[Instructions for the task] Word for word, transcribe the data below from the line with "Given: Toggle the Monitor" to the line with "Image resolution: width=1058", keeping both of those lines.

'''

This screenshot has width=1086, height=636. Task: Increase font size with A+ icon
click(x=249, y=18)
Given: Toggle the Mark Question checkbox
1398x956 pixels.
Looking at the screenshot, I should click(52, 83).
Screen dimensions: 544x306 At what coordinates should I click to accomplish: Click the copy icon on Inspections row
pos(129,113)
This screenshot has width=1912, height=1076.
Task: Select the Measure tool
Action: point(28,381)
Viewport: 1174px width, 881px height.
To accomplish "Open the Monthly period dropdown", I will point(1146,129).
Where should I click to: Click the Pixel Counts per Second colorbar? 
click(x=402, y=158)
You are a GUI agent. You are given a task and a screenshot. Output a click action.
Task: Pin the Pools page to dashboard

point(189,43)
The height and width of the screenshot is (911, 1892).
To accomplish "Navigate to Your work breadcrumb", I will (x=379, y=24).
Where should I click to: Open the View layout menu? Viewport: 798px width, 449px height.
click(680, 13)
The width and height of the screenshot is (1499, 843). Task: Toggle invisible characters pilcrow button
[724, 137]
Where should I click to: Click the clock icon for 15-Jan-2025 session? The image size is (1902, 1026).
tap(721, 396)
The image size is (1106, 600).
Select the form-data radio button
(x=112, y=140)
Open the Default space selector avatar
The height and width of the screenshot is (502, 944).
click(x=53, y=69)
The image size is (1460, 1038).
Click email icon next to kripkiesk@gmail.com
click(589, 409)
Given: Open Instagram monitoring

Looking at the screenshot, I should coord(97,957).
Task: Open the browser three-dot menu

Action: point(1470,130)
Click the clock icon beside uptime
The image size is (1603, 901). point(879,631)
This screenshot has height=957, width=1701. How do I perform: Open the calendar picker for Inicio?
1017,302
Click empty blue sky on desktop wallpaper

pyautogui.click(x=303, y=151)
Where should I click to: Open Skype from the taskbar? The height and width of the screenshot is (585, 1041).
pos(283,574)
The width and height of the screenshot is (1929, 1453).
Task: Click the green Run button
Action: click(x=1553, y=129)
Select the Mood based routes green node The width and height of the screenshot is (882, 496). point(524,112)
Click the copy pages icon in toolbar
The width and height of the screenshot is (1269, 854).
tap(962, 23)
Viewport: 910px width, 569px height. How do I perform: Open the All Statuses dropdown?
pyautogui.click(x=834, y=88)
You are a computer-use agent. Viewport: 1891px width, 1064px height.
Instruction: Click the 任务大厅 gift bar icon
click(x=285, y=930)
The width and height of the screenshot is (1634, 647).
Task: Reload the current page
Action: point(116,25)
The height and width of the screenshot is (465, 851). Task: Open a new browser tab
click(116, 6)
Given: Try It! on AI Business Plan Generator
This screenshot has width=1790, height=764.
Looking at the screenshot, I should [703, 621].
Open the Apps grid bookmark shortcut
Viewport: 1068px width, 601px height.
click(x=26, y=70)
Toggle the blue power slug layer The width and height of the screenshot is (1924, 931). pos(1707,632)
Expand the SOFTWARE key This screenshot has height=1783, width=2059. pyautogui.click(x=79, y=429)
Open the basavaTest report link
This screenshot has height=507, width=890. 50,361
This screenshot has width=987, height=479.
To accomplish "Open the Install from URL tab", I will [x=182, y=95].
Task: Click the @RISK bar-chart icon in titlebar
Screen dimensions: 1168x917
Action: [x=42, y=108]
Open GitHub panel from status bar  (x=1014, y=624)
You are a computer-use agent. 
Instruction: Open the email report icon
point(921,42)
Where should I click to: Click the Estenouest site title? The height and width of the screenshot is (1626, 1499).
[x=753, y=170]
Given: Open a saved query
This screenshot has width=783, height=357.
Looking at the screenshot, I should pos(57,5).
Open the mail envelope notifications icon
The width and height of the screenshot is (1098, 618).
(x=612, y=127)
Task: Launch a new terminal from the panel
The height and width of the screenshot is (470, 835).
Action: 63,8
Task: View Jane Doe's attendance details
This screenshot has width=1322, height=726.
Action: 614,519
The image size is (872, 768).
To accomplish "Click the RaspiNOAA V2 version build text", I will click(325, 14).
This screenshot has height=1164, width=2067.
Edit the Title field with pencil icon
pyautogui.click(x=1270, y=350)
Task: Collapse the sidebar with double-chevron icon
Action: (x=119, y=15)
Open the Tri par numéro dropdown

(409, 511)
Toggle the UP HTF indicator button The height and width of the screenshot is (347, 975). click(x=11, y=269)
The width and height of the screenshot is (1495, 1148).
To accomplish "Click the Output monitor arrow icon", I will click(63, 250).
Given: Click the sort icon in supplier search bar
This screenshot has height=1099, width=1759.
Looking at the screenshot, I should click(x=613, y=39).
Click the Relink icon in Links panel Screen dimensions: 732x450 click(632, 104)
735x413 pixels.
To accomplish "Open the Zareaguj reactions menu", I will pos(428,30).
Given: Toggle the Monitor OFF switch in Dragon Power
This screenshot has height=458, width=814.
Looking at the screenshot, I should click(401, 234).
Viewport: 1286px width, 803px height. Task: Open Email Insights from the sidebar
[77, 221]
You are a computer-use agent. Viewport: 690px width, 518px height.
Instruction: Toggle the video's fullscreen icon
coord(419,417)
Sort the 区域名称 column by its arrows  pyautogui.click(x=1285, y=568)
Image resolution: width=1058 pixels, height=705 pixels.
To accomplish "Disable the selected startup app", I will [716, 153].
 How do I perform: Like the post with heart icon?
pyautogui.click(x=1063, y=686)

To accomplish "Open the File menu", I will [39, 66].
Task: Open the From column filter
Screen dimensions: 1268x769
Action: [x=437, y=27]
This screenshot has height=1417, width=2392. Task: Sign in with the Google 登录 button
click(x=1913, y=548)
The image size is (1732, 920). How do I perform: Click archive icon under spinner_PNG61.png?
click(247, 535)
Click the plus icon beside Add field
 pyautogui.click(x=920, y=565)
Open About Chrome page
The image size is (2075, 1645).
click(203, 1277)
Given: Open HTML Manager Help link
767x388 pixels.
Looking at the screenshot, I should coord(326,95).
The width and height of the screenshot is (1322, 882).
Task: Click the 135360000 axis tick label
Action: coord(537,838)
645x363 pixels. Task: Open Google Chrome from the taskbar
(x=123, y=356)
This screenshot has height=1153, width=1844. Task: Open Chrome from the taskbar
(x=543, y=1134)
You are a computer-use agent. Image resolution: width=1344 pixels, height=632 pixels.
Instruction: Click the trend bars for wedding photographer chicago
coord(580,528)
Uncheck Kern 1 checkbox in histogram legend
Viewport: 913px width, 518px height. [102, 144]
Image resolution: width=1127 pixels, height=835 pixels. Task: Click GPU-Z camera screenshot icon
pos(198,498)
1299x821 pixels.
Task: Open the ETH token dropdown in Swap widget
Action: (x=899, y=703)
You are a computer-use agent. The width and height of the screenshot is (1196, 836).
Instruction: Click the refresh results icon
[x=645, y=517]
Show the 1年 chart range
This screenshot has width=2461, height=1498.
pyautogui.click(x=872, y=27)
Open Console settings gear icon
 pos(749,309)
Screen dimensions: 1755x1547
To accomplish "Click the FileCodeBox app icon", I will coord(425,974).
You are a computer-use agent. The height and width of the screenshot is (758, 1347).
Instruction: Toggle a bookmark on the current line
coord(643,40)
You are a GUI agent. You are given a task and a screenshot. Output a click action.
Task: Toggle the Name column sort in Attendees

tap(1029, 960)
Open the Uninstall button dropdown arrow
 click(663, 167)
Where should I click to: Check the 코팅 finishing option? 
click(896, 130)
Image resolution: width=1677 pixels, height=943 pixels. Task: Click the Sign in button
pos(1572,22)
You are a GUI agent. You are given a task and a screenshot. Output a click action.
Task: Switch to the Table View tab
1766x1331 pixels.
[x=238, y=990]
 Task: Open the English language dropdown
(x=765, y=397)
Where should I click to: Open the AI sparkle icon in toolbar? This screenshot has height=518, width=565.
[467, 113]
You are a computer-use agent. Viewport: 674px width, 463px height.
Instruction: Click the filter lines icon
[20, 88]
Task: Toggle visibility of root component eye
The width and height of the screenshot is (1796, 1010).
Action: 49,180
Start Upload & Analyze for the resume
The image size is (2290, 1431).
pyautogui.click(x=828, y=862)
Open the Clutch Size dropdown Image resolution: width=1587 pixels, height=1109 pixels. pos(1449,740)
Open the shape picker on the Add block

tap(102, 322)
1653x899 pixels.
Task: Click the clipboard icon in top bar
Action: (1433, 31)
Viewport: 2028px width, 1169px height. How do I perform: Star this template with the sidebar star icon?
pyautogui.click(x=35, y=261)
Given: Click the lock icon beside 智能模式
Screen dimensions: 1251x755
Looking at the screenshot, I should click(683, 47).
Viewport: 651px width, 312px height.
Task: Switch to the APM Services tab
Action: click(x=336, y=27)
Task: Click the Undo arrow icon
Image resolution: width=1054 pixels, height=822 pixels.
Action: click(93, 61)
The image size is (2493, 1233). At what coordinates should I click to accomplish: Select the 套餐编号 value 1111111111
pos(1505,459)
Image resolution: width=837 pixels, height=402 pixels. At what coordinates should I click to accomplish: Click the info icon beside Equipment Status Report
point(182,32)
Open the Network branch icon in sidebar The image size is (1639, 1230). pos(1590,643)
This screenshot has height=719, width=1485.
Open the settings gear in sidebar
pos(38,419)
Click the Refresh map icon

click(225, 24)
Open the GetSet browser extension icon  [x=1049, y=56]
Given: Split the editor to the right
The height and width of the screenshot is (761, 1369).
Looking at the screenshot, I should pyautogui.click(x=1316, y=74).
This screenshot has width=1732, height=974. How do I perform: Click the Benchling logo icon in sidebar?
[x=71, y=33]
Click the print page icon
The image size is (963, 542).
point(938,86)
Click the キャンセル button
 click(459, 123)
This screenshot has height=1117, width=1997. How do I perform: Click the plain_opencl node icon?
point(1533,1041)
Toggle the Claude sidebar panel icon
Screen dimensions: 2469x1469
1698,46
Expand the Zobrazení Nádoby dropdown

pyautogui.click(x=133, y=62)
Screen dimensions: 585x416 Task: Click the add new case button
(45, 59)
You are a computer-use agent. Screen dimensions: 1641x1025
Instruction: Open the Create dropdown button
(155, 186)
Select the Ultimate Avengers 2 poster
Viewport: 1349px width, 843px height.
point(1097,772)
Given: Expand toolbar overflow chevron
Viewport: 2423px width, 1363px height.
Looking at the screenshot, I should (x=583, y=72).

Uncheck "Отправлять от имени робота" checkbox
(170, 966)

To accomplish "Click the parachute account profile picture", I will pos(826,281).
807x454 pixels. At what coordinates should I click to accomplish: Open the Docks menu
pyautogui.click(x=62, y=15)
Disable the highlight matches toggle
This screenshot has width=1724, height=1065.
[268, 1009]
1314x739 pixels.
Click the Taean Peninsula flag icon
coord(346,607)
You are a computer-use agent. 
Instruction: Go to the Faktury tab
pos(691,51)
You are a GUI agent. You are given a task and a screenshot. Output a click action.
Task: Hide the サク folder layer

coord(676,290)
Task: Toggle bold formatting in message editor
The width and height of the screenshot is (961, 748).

'''

[Answer to this exercise]
Given: Toggle the Monitor OFF switch in Dragon Power
This screenshot has height=458, width=814.
Looking at the screenshot, I should click(401, 234).
Viewport: 1286px width, 803px height. Task: Open Email Insights from the sidebar
[77, 221]
You are a computer-use agent. Viewport: 690px width, 518px height.
Instruction: Toggle the video's fullscreen icon
coord(419,417)
Sort the 区域名称 column by its arrows  pyautogui.click(x=1285, y=568)
Image resolution: width=1058 pixels, height=705 pixels.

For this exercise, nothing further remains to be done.